Exercise directions
Return the records below word for word.

Data records
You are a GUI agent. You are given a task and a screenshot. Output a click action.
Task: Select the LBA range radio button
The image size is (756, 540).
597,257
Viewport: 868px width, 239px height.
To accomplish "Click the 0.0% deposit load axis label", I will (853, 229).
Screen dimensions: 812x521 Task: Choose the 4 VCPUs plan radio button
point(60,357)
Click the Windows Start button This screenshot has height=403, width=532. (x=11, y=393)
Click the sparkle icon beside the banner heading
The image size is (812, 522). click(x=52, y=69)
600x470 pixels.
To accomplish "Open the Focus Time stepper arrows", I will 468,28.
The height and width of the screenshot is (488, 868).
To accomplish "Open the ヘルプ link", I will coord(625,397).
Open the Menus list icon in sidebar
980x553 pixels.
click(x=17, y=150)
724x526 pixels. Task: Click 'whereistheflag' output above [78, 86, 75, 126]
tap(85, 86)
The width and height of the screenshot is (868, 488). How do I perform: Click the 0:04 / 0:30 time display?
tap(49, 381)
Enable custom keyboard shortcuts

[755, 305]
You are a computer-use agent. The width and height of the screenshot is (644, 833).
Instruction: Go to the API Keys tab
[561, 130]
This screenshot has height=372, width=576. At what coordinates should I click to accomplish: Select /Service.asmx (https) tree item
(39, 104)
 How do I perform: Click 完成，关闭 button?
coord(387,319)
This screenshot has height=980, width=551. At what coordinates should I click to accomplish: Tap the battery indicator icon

Task solution
You are a GUI agent. You are given a task and a screenshot. Output a click action.
Task: Select the LBA range radio button
The image size is (756, 540).
597,257
Viewport: 868px width, 239px height.
To accomplish "Click the 0.0% deposit load axis label", I will (853, 229).
Screen dimensions: 812x521 Task: Choose the 4 VCPUs plan radio button
point(60,357)
Click the Windows Start button This screenshot has height=403, width=532. (x=11, y=393)
Click the sparkle icon beside the banner heading
The image size is (812, 522). click(x=52, y=69)
600x470 pixels.
To accomplish "Open the Focus Time stepper arrows", I will 468,28.
The height and width of the screenshot is (488, 868).
To accomplish "Open the ヘルプ link", I will coord(625,397).
Open the Menus list icon in sidebar
980x553 pixels.
click(x=17, y=150)
724x526 pixels. Task: Click 'whereistheflag' output above [78, 86, 75, 126]
tap(85, 86)
The width and height of the screenshot is (868, 488). How do I perform: Click the 0:04 / 0:30 time display?
tap(49, 381)
Enable custom keyboard shortcuts

[755, 305]
You are a computer-use agent. The width and height of the screenshot is (644, 833).
Instruction: Go to the API Keys tab
[561, 130]
This screenshot has height=372, width=576. At what coordinates should I click to accomplish: Select /Service.asmx (https) tree item
(39, 104)
 How do I perform: Click 完成，关闭 button?
coord(387,319)
This screenshot has height=980, width=551. At what coordinates should I click to accomplish: Tap the battery indicator icon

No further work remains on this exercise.